Chad Mirkin, PhD, professor of Medicine in the Division of Hematology and Oncology, George B. Rathmann Professor of Chemistry at Northwestern Weinberg College of Arts and Sciences, and director of the International Institute for Nanotechnology, is the study’s senior author.

Engineering colloidal crystals with DNA involves modifying nanoparticles into programmable atomic equivalents, or “PAEs”, which are used to form colloidal crystals which can then be used to design synthetic programmable DNA sequences.

Recently, these processes have focused on controlling crystal size and shape, however, even with well-established methods, it is difficult to separate crystal formation, or nucleation, and growth. A drawing showing a schematic view of a crystal core-shell; the red region contains gold nanoparticles with “seed” DNA and the yellow shell region contains silver nanoparticles with “growth” DNA. (Image: Mirkin’s lab)
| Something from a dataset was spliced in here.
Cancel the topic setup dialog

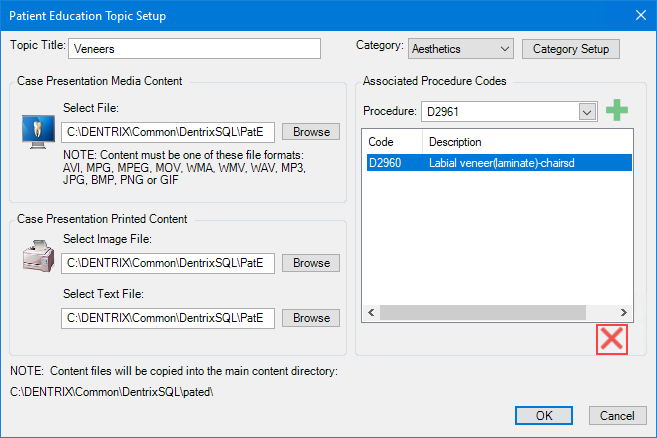coord(617,415)
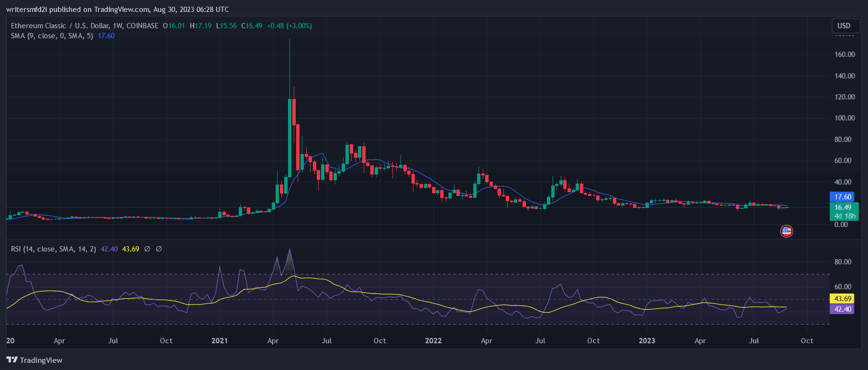Click the blue 17.60 SMA legend value

point(106,36)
“New crystals can be nucleated throughout the process while existing ones grow throughout the process, so you can have some very small crystals that may be forming at the end of the process and large ones that are growing over time, and you’ll end up with really populations that don’t exist. uniform in terms of crystal size. So trying to separate those two events, growth from initial crystal formation, is a problem we wanted to tackle,” said Kaitlin Landy, a PhD student in the Department of Chemistry at the Weinberg College of Arts and Sciences and co-lead author of the study.

In the study, Mirkin’s team explored how DNA interaction forces could be used to separate nucleation and growth in colloid crystallization.

To do this, the team created two groups of complementary nanoparticles: one batch contained complementary base pairs, called “seed” PAEs, and the other contained mismatched base pairs to make “growth” PAEs.

“So you have early crystals (‘seed’ particles) that make up the solution, and then your weaker crystals (‘growth’ particles) you can grow on top of what’s already there,” says Kyle Gibson, a postdoctoral fellow in Mirkin’s lab. and one of the lead authors of the study.

Using this method, the researchers were able to increase the uniformity of the crystals. They can also independently select nanoparticle and DNA shell sequences and essentially mix and match them, allowing them to incorporate a wide variety of materials into crystals.

“One thing we think is really powerful moving forward is thinking about how we can track this (crystallization) process using different particle nuclei,” added Gibson.

“This method can be used to fabricate these interesting core-shell structures in a single step, which previously required several steps with post-synthetic stabilization of the first crystal before the second growth step,” said Landy. “Given these two different DNA interaction strengths, if we can basically label where different types of particles are going in the final structure, it would be useful for investigating those fundamental questions.”